黒人魚の評価
★★★☆☆
ロシアンホラーという未知の領域のホラーに興味を持って鑑賞しましたが、結果はまあいい意味でも悪い意味でも普通のホラー映画でした。
いい意味で言えば、人魚の形相も怖いし、お話のテンポとしても速すぎず遅すぎず、適度に人が襲われますのでホラー映画としては十分見れるものになっています。
他方で、ワンパターンの脅かし方とストーリーには意外性も何もないのでこの手のホラー映画を見慣れてる人からすると(私もそうですが)見終わった次の日に「あれ?どんな話だったっけ?」と記憶に残らないリトルインパクトな映画でした。
黒人魚のあらすじ
水泳の期待の選手であるローマは友人たちと独身お別れパーティのために湖の別荘にやってきます。
婚約者マリーナと喧嘩中だったローマはそんなパーティを楽しむ気になれず一人、湖で泳いでいると謎の女性に出会い、キスしてしまいそのまま気を失います。
気を失ったローマは友人たちに助けられ、そのそばには女性用の櫛が置いてあるのでした。
その日を境に彼は恐ろしい幻想に襲われ、日ごと体力が衰えていくようになります。
心配したマリーナはローマの介抱をしますが、ローマと同様、不気味な幻影に悩ませられはじめます。
ローマは湖で出会った女性の話をすると、ローマの姉は彼女の父が昔していた話を思い出し、彼らを連れて、湖の別荘へ行くのでした。
そこではかつて、ここで女の入水自殺があったことを知り、自殺した彼女の墓が湖の底にあることを知るのでした。
黒人魚のネタバレ感想
あらすじの通りですが、湖に住み着いた女性の悪霊が悪さをする話でロシアでは伝統的な”ルサールカ”という水の霊の伝説をホラー化した話のようです。
残念ながらこの手の民謡的なホラー話はそのマイナー度合によって、ロシア人以外はその世界観から振り落とされてしまいます。
ただ、話としてはよくある話で、女が捨てられた男を逆恨みし、男を殺して自分も死んで勝手に悪霊化する、というあまり同情の余地がない話なわけです。
黒人魚という題名が。。。
特に”黒”要素はなく、単に人魚というと世界ではアリ●ルが知名度では抜群なわけなのでア●エルよりもダークサイドが強いので安易に黒人魚と題名したものと想像できる。
ちなみに、英語では「THE LAKE OF THE DEAD」というこれもまた、誤解を生みそうな題名で、ゾンビファンに間違って手に取らせようという配給会社の魂胆が見え見えなので、その点ではまだ黒人魚のほうがマシでしょうかね。

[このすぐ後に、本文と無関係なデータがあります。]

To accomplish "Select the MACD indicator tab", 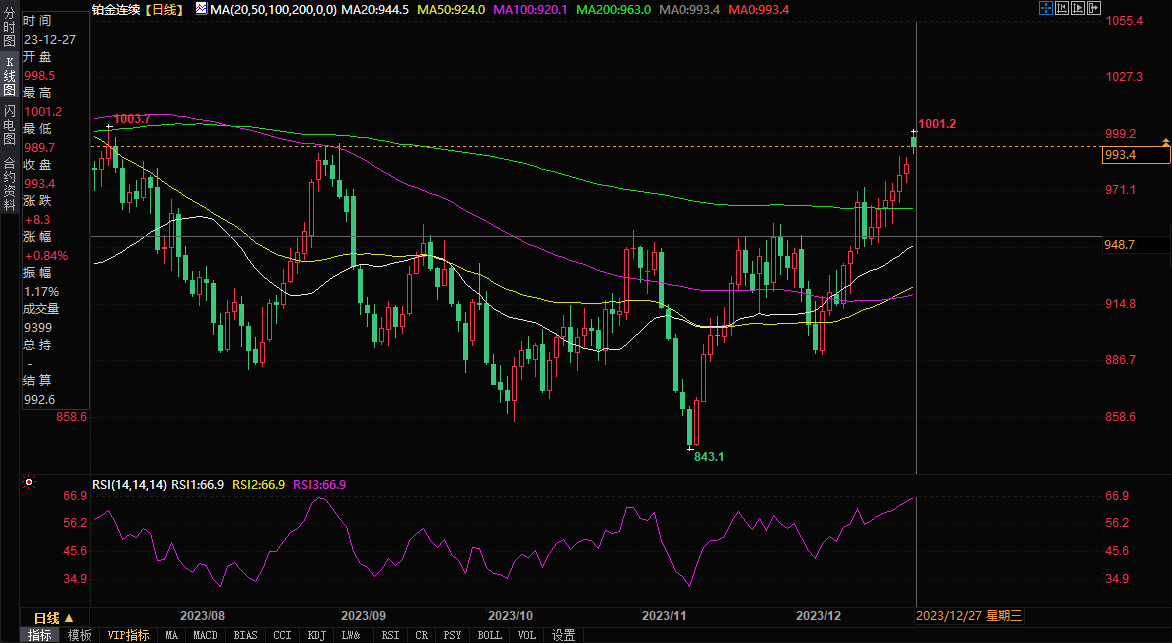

ちなみに人魚といっても半人半魚ではなく、しっかり足が生えています。というより完全に人間よりなんですね、エラとかもないですし、ですのでこれ本当に人魚の翻訳であってるのかもちょっと気になります。
作品自体の評価
さて、作品自体の評価としては「普通」の一言に尽きます。
普通が一番という人にとっては見てしかるべき作品でしょうし、期待するとがっかりするというのが正直なところでしょう。
特にストーリーについてははじめのほうは結構いい感じに主人公のローマが呪われるのでワクワクするのですが、後半に連れて着地する場所を明らかに見失っていきます。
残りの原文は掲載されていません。